Aos 64 anos, que completou em fevereiro, e uma extensa carreira no teatro, cinema e televisão, Caruso admite que todo ator tem seus vícios, suas muletas para facilitar o trabalho. Contracenar com jovens – como Thiago Rosseti, que faz Alberto, o protagonista de O Escaravelho – “obriga a gente a se renovar. Eles não têm vícios. Desarmam a gente com sua espontaneidade”, reflete. Caruso conversa com o repórter do set de gravações de Chapa Quente. Como – ele já está gravando de novo? Mal saiu de uma novela – A Regra do Jogo – e já emenda uma série? “Graças a Deus!” Marcos Caruso, seu nome é trabalho? Ele ri – “O papel (no ‘Chapa Quente’) é bom. Faço o pai da Ingrid Guimarães, um político.” Ele fica no ar, gravando, até junho – são 18 episódios – e volta ao teatro em julho.

“Vou fazer meu primeiro monólogo. É o texto de um francês, que faz sucesso em Paris.
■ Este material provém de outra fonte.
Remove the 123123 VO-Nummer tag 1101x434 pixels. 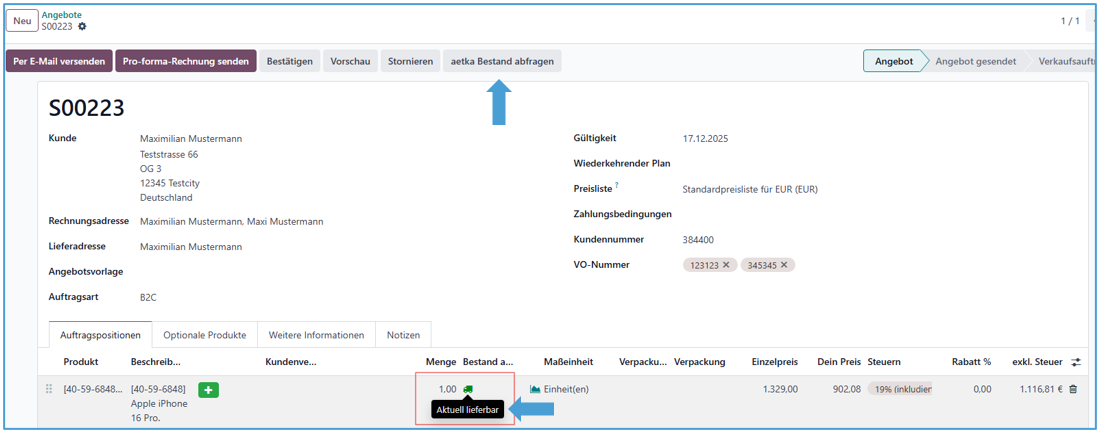pyautogui.click(x=726, y=265)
Aborda o mercado de arte contemporânea.” O repórter aproveita para observar que assistiu a alguns capítulos de A Regra do Jogo, mas achou a nova associação de João Emanuel Carneiro com a diretora Amora Mautner – de Avenida Brasil – decepcionante. A exceção era o núcleo familiar de Marcos Caruso. Ele parecia estar tendo grande prazer em fazer o papel. “E tinha”, confessa, “mas o núcleo não se integrava muito na novela. Poderia ser levado para outra (novela)”, ele observa. De volta a O Escaravelho do Diabo, diz – “É sempre um risco criar um personagem que só existia no imaginário dos leitores. Cada um tinha o seu inspetor Pimentel, ao qual agora estou dando forma.” Marcos Caruso mal pode esperar pelo veredicto de seu filho.

Na trama do filme, o irmão mais velho de Alberto é assassinado depois de receber uma caixa com um escaravelho. O encarregado do crime é o inspetor Pimentel, que está sofrendo da síndrome de Levy – parente do mal de Alzheimer – e é afastado do caso. Alberto investiga e descobre o padrão que liga outros crimes cometidos na cidade. Alguém está matando os ruivos – quem e por quê? De uma cajadada, o diretor Milani mistura com eficiência o gênero de suspense, pouco presente na produção brasileira, e o filme para plateias infantojuvenis. “Não temos essa tradição e até por isso foi muito interessante de fazer. O personagem vive numa montanha-russa de emoção e só isso fornece ferramentas para o meu trabalho de ator, mas também há essa união de gêneros na mesma cesta, e, aí, fica mais estimulante ainda”, reflete Caruso. Comove o ator saber que o diretor, embora nunca lhe tenha dito isso, o chamou para substituir seu pai, o ator Francisco Milani, que morreu antes que o projeto saísse do papel.

O próprio Milani lamenta que a escritora Lúcia Machado de Almeida, que também morreu em 2005 – no mesmo ano de seu pai -, não tenha vivido para ver sua versão do Escaravelho. Aproveita para agradecer à família da autora. “Não interferiram em nada.” Diretor experiente de TV – novelas, BBB -, Carlo preparou-se para encarar o desafio do filme. Admite que o potencial comercial da empresa esteve sempre na mira. “A ideia visava ao mercado, na medida em que o próprio culto ao livro já potencializava o interesse pela transposição para outra mídia. Visando ao nosso público (infantojuvenil), deslocamos o protagonista, que passou a ser o irmão mais jovem e não o estudante de medicina. Também fizemos outras mudanças, que o leitor do livro vai identificar facilmente. A cantora de ópera virou pop, essas coisas.”

Milani conseguiu reunir um ótimo elenco – além do estreante Thiago Rosseti e do veterano Marcos Caruso, estão em cena Jonas Bloch, Selma Egrei, Lourenço Mutarelli. O garoto é ótimo, Caruso, idem, mas Mutarelli é um caso à parte. Como sabem os espectadores que o viram em O Cheiro do Ralo, Natimorto e Que Horas Ela Volta?, a especialidade do escritor é roubar a cena. E não é que ele o faz – de novo?

As informações são do jornal O Estado de S. Paulo.